*Task goal:* Each line that contains the word "Canina" is to be copied from the records below.

*Data supplied:*
━━━━━━━━━━━━━━━━

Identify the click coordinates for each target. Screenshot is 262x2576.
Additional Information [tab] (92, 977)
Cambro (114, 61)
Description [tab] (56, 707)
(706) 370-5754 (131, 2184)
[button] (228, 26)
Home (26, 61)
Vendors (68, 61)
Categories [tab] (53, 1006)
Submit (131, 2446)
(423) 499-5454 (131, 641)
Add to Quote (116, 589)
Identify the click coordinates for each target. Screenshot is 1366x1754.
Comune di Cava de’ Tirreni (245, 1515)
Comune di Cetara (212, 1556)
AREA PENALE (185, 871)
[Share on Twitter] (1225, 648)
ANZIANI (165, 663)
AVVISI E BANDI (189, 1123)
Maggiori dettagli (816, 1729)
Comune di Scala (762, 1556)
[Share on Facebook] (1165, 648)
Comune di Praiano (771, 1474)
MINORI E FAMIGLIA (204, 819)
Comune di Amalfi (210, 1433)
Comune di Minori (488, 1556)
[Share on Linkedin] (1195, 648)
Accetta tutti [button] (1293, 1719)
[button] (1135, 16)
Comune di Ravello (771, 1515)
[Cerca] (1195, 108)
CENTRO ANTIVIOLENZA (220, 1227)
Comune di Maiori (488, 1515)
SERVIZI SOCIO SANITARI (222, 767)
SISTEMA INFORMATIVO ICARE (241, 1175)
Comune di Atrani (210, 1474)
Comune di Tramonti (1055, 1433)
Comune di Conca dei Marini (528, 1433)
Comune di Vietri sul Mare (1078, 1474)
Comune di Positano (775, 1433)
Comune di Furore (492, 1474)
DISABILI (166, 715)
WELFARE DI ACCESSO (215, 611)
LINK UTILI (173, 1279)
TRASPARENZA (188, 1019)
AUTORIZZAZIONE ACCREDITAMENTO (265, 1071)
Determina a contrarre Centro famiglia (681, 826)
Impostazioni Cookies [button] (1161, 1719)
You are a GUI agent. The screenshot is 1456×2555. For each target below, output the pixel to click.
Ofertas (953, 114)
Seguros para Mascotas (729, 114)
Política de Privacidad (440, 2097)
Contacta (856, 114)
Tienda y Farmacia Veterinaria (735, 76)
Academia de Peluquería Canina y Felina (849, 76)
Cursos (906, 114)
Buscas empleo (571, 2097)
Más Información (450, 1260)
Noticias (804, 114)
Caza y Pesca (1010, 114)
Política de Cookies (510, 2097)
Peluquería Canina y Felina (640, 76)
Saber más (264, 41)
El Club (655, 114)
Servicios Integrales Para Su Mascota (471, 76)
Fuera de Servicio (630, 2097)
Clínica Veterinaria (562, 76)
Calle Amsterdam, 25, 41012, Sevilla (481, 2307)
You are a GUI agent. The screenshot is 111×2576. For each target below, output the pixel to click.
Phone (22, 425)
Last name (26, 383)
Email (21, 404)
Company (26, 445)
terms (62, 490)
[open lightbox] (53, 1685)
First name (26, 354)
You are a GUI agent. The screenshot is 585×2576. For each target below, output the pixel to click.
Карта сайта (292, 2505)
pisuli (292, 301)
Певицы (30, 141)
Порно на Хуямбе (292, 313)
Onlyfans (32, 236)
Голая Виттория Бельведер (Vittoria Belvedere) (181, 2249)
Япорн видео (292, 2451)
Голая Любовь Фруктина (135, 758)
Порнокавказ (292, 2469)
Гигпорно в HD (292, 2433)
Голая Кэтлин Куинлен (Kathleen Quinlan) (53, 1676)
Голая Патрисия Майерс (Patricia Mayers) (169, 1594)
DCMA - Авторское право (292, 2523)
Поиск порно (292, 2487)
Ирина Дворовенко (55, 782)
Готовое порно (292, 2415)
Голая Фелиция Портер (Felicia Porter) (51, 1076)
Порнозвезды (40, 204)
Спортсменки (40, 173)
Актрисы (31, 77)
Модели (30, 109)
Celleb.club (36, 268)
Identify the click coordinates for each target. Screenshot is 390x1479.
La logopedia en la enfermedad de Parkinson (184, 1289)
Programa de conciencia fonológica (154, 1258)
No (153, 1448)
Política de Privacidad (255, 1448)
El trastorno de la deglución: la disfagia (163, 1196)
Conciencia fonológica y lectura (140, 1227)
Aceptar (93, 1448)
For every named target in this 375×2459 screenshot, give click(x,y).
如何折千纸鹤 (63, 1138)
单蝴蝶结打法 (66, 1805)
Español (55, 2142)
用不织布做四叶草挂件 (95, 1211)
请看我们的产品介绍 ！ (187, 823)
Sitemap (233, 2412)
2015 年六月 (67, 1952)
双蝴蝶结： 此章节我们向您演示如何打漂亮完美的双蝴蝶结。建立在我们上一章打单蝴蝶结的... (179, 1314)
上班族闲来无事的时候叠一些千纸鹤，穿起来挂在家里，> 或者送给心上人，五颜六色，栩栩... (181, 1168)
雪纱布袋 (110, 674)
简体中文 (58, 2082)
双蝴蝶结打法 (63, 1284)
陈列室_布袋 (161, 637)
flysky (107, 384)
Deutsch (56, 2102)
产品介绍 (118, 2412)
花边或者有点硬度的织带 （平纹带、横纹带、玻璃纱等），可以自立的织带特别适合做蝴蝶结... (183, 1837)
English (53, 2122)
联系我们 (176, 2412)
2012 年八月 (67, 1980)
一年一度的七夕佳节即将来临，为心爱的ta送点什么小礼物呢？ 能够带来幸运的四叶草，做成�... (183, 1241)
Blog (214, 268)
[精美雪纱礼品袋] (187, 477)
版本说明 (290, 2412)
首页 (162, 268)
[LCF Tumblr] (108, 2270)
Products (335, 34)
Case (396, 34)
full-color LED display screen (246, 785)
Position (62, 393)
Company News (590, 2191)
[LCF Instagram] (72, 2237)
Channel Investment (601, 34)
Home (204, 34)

━━━━━━━━━━━━━━━━

*Finished exercise:*
Academia de Peluquería Canina y Felina (849, 76)
Peluquería Canina y Felina (640, 76)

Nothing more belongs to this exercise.